New York Liberty players are all smiles for the cameras after receiving their 2024 season championship rings before the season opener against the Las Vegas Aces at the Barclays Center in Brooklyn, May 17, 2025. (Jutharat Pinyodoonyachet/The New York Times)
New York Liberty players are all smiles for the cameras after receiving their 2024 season championship rings before the season opener against the Las Vegas Aces at the Barclays Center in Brooklyn, May 17, 2025. (Jutharat Pinyodoonyachet/The New York Times)

By Alyson Krueger


At halftime at Barclays Center in Downtown Brooklyn, where the New York Liberty, the defending WNBA champions, were leading in their season opener against the Las Vegas Aces, the team’s mascot, Ellie the Elephant, danced to Nicki Minaj.
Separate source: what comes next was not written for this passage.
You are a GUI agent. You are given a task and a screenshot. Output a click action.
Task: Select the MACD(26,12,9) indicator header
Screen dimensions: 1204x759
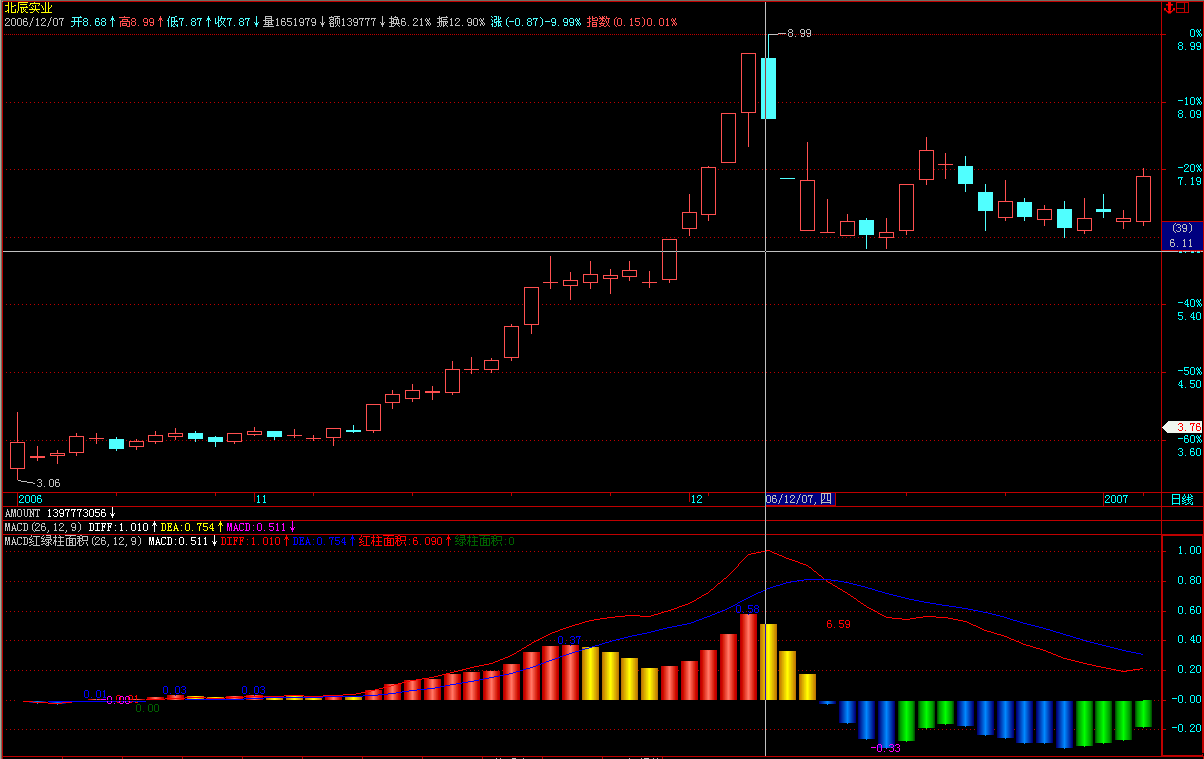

Downstairs in the Crown Club, a space reserved for select ticket holders, “Severance” actors John Turturro and Zach Cherry chatted in the front of the room. In the back, broadcaster Robin Roberts had a quiet meal with New York Giants quarterback Russell Wilson. Joining them were the owners of the Liberty, the Brooklyn Nets and Barclays Center, Clara Wu Tsai and Joe Tsai, who is also founder and chair of Chinese tech company Alibaba.


After dominating much of the game Saturday, the Liberty won, 92-78.


Filmmaker Spike Lee was also in the Crown Club, browsing a room filled with free popcorn, water and candy.


“It’s just such a great moment for the city,” he said, reflecting on an unusually momentous weekend for New York sports teams, which also included a subway series between the Mets and the Yankees, as well as a playoff run for the Knicks.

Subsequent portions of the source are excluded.